- **What the task requires**
Leave out every picture, and return exactly the lines from the line containing "How do I perform: Open" through the end of the records below, both inclusive.

- **Data records**
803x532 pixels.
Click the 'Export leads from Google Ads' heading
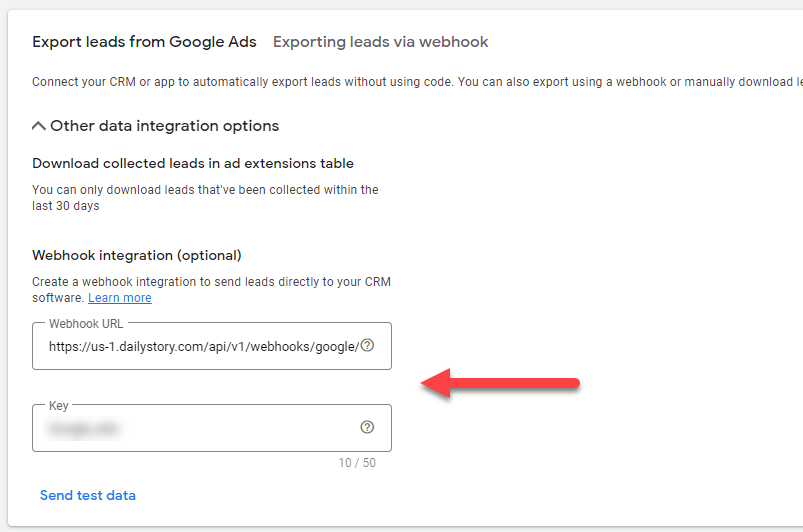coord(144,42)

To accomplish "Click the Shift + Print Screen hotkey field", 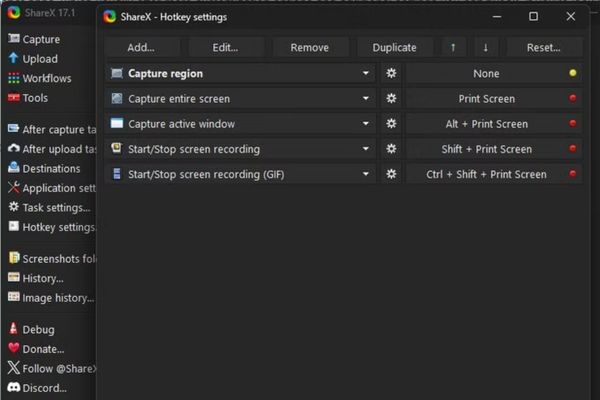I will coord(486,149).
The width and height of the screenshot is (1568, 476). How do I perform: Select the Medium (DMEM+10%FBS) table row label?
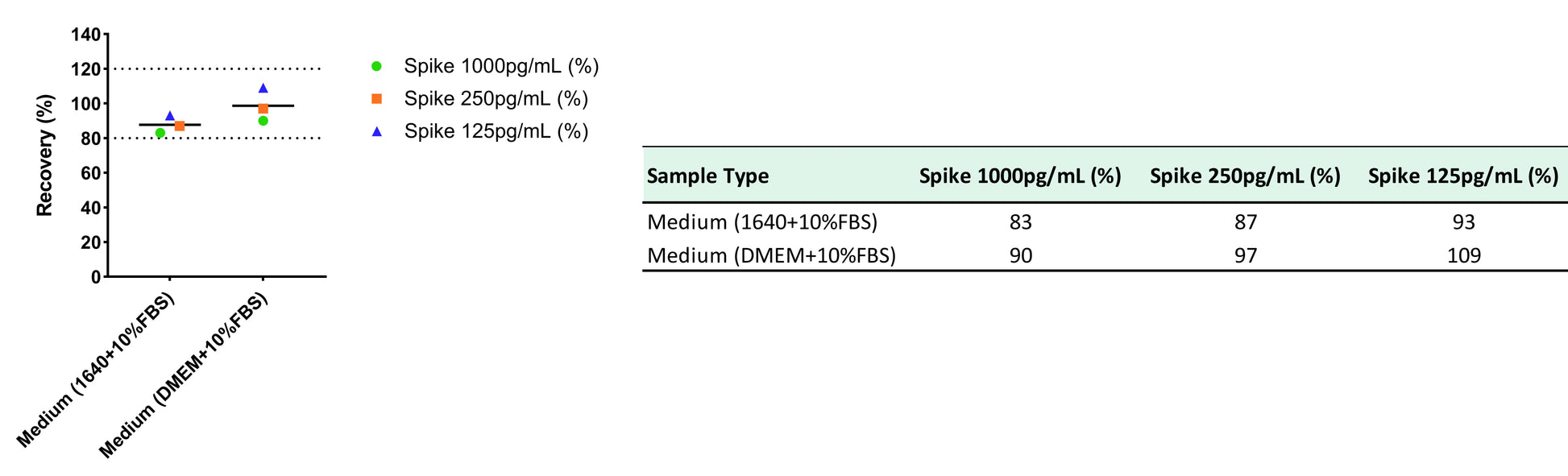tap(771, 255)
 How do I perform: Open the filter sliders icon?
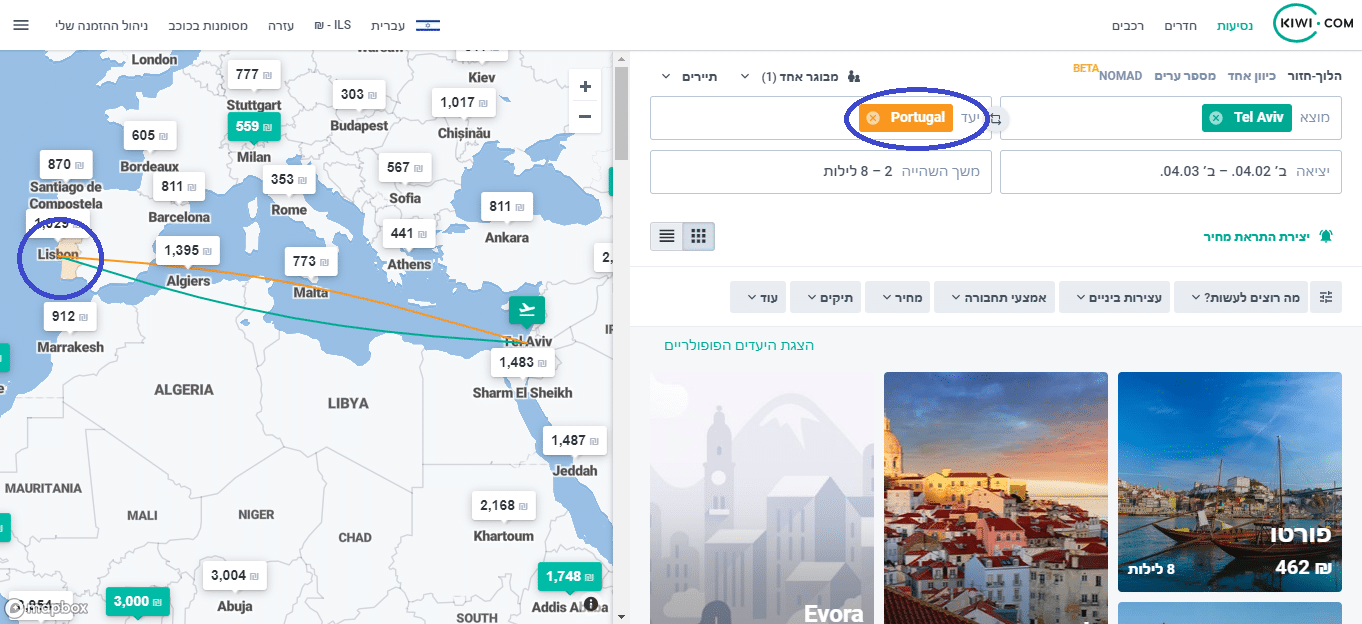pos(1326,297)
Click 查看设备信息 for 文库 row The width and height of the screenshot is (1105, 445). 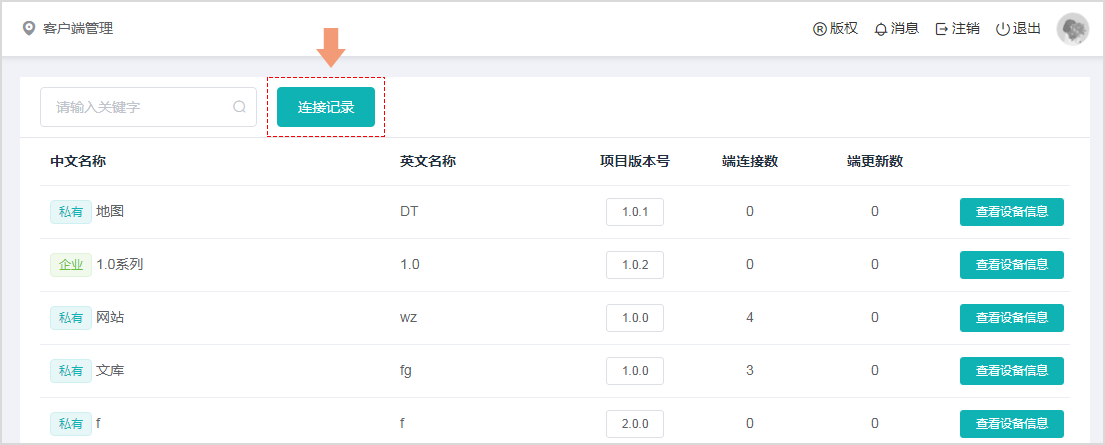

- **Output**
 How do I perform: Open the filter sliders icon?
pos(1326,297)
Click 查看设备信息 for 文库 row The width and height of the screenshot is (1105, 445). 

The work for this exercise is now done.